You can go further and watch not only is Favorite, but also the title. This will save us from overriding setDocument :, but it will deal with another inconvenience of KVO:
@implementation ETRDocumentCell - (void)awakeFromNib { [super awakeFromNib]; [self addObserver:self forKeyPath:@"document.isFavorite" options:0 context:NULL]; [self addObserver:self forKeyPath:@"document.title" options:0 context:NULL]; } - (void)dealloc { [self removeObserver:self forKeyPath:@"document.isFavorite"]; [self removeObserver:self forKeyPath:@"document.title"]; } - (void)toggleIsFavorite { self.document.isFavorite = !self.document.isFavorite; } - (void)observeValueForKeyPath:(NSString *)keyPath ofObject:(id)object change:(NSDictionary *)change context:(void *)context { if ([keyPath isEqualToString:@"document.isFavorite"]) { self.isFavoriteButton.selected = self.document.isFavorite; } else if ([keyPath isEqualToString:@"document.title"]) { self.titleLabel.text = self.document.title; } } @end Old (but not very kind) case analysis in one method with string comparison duplicated in two other places. This is not only ugly, but fraught with errors, like any other "copy-paste".

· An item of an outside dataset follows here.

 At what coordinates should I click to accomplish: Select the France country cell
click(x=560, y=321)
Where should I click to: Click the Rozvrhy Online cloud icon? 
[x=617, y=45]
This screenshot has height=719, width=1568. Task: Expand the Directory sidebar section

We could stop at this, hoping that nothing bad will happen and everything will work. And now it really will work. But sooner or later, something bad may still happen, and after a couple of hours in the debugger, we will be entrenched in the conviction that it is better not to get involved with KVO.
What can happen? Let's slightly complicate our example and suppose that we decided to make another table for displaying our documents, but with slightly more “clever” cells, which will also contain the document title and the same button, but along with other changes, the background color will change depending on whether the document is a favorite.

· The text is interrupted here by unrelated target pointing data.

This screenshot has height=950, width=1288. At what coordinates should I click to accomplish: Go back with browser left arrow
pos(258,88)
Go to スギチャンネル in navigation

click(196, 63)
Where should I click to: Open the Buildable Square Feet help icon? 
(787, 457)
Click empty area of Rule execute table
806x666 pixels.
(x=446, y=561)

So that the work already done is not in vain, we decide to inherit a new cell from the old one.
To change the cell background, we use the same KVO technique:
@implementation ETRAdvancedDocumentCell - (void)awakeFromNib { [super awakeFromNib]; [self addObserver:self forKeyPath:@"document.isFavorite" options:0 context:NULL]; } - (void)observeValueForKeyPath:(NSString *)keyPath ofObject:(id)object change:(NSDictionary *)change context:(void *)context { [self updateBackgroundColor]; } ... Great, the background changes color. That's just the button has ceased to stand out, the title has ceased to be updated, and updateBackgroundColor is called somehow too often. Obviously, ETRAdvancedDocumentCell receives observeValueForKeyPath messages, related to both own and ETRDocumentCell observations. What on this account is written in the documentation? In the comments inside the code of one of the examples we find the following lines :
Be sure to call the superclass implementation.
NSObject does not implement the method.
We, of course, know that ETRDocumentCell implements observeValueForKeyPath, which means you need to call
[super observeValueForKeyPath: keyPath ofObject: object change: change context: context] from ETRAdvancedDocumentCell.
But all is not limited to a call of implementation from a parent class. You should process the changes for which the ETRAdvancedDocumentCell itself is signed, and pass only the other changes to the parent class. Obviously, some checks of the keyPath and object values are indispensable: the parent class is subscribed to exactly the same keyPath (document.isFavorite) of the same object (self). This is where the very “true” purpose of the context argument is shown.
static void* ETRAdvancedDocumentCellIsFavoriteContext = &ETRAdvancedDocumentCellIsFavoriteContext; @implementation ETRAdvancedDocumentCell - (void)awakeFromNib { [super awakeFromNib]; [self addObserver:self forKeyPath:@"document.isFavorite" options:0 context:ETRAdvancedDocumentCellIsFavoriteContext]; } - (void)dealloc { [self removeObserver:self forKeyPath:@"document.isFavorite" context:ETRAdvancedDocumentCellIsFavoriteContext]; } - (void)observeValueForKeyPath:(NSString *)keyPath ofObject:(id)object change:(NSDictionary *)change context:(void *)context { if (context == ETRAdvancedDocumentCellIsFavoriteContext) { [self updateBackgroundColor]; } else { [super observeValueForKeyPath:keyPath ofObject:object change:change context:context]; } } ... The static variable ETRAdvancedDocumentCellIsFavoriteContext contains a pointer to a fixed memory region containing its own address. This guarantees different values for all variables declared in this way.
It is obvious that the observation should also be stopped with an indication of the context. Curious is the fact that the corresponding method was added only in iOS 5, and before that there was only a variant without a context argument. This made it impossible to correctly stop one of the indistinguishable by other parameters of observations.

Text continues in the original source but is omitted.